[Source text Boundary: Start]

And one from Ken Leistner with regard to powerlifting:
What you can be, in a physical sense, was determined before you were born, by your genetic potential; what you will be is determined by your environment and your experiences. So your future physical size and ability can be influenced in some respects, but not in others. Given the genetically determined physical potential of the average man, he has about as much chance of becoming Mr. America as he does of flying by flapping his arms. Becoming Miss America is equally difficult and requires physical potential that probably exists in one woman out of an average 100,000 women. Almost anybody can produce an enormous level of physical improvement as a result of proper exercise, but final results will not be the same in all cases. The fact that somebody else produced a certain level of physical size and strength does not mean that you can duplicate their results. Unusual levels of muscular size or strength are certainly a result of exercise, but are also a result of genetic physical potential that is actually quite rare. Playing any amount of basketball and eating Wheaties will not get you a job playing for one of the NBA teams. If that is your ambition, then you should go back and reselect your parents so that you are close to, or in excess of, seven feet tall. But since that is impossible, all you can do is to produce the best results that are possible given your individual genetic potential.
The great lifters are great not because they came up with a training philosophy or program that made them great but rather, they had genetic makeup, innate ability to get brutally strong in the three competitive lifts, the drive to train, time to train, and cellular responsiveness to training that led to their achievements. The average PLUSA reader doesn't have that. Sorry, but that's a fact and you can read the so-called experts who call my statement and statements like that as coming from "losers" or "whiners" who won't work hard enough to succeed but they're full of it."

[Source text Boundary: End]

## [Exercise aim]
List every factor that the passage about genetics and strength says led to the achievements of the great lifters. Draw only on the passage about genetics and strength above.

[Record extracts Boundary: Start]

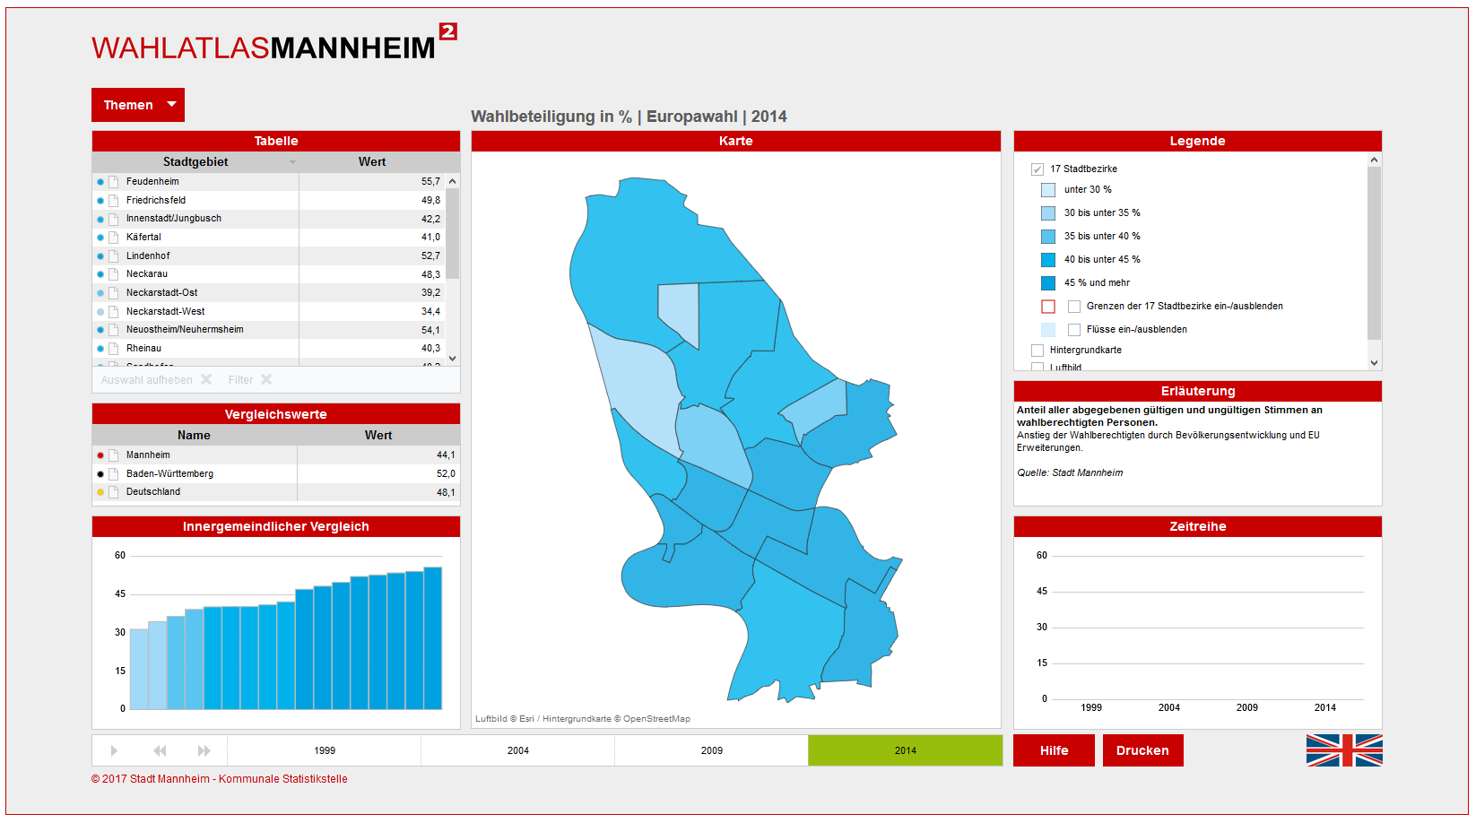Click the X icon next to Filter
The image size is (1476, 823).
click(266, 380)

[Record extracts Boundary: End]
[Record extracts Boundary: Start]

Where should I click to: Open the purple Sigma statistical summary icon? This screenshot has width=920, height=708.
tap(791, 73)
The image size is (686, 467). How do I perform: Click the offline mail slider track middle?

[Record extracts Boundary: End]

## [Solution to this problem]
- genetic makeup
- innate ability to get brutally strong in the three competitive lifts
- the drive to train
- time to train
- cellular responsiveness to training